Au cœur de cette affaire, des figures de proue de plusieurs pays africains, y compris du Gabon, du Tchad et du Congo-Brazzaville, sont impliquées. Des millions d’euros auraient été investis dans des biens immobiliers luxueux, tels que des appartements de grand standing dans des gratte-ciel prestigieux et des villas somptueuses avec terrains de golf à Dubaï. L’origine de ces fonds est souvent jugée douteuse, et Dubaï est accusé de fermer les yeux sur ces investissements suspects, offrant un havre de paix plus sûr que l’Europe ou les États-Unis pour ces capitaux.

AU Gabon et au Congo Brazzaville

Parmi les cas notables figure Marie-Madeleine Mborantsuo, ancienne présidente de la Cour Constitutionnelle du Gabon. Proche de l’ex-président Omar Bongo, elle aurait dépensé six millions d’euros pour acquérir cinq appartements et deux villas à Dubaï en 2013. Son cas attire l’attention non seulement pour l’ampleur des investissements mais aussi parce qu’elle pourrait avoir à répondre de son enrichissement devant la justice française, suite à des enquêtes sur des faits de blanchiment de détournement de fonds publics.

Au Congo-Brazzaville, la belle-fille du président Denis Sassou Nguesso, Nathalie Boumba-Pembe, a été mentionnée pour l’achat d’une villa de 700 mètres carrés à Dubaï en 2018 pour trois millions et demi d’euros, alors que la justice américaine s’intéresse déjà à son patrimoine.

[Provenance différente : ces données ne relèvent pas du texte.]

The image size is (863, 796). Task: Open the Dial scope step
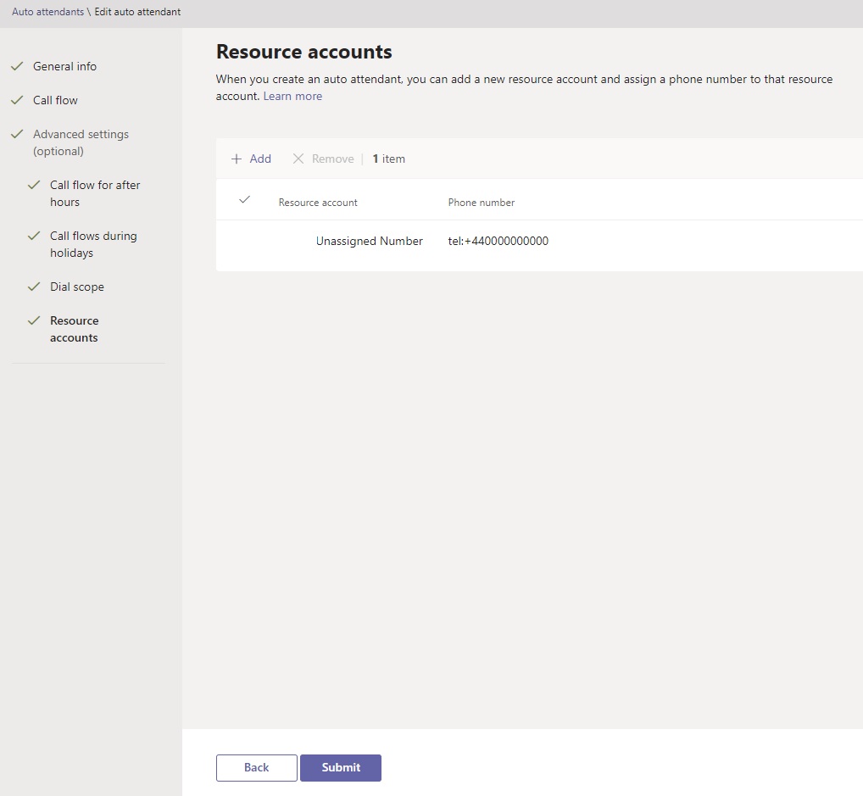point(77,287)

Dubaï, refuge pour les capitaux douteux

De plus, des personnalités politiques du Tchad sont également impliquées, bien que les données soient souvent parcellaires. Toutefois, des cas comme celui de Mahamat Hissein Bourma, beau-frère de l’ancien président Idriss Déby, sont spécifiés avec des achats de plusieurs appartements et une villa à Dubaï.

L’enquête soulève de sérieuses questions sur la légitimité de ces acquisitions et le rôle de Dubaï comme refuge pour les capitaux douteux. Elle met en lumière non seulement les pratiques d’investissement des élites africaines mais aussi les défis auxquels font face les institutions internationales dans leur lutte contre le blanchiment d’argent et la corruption.

Cette révélation majeure ne fait pas que jeter une ombre sur les individus impliqués ; elle met également en perspective les failles des systèmes réglementaires internationaux permettant de telles échappatoires. Elle incite à une réflexion plus profonde sur la nécessité de renforcer la gouvernance globale et la transparence financière pour lutter contre ces flux financiers illicites.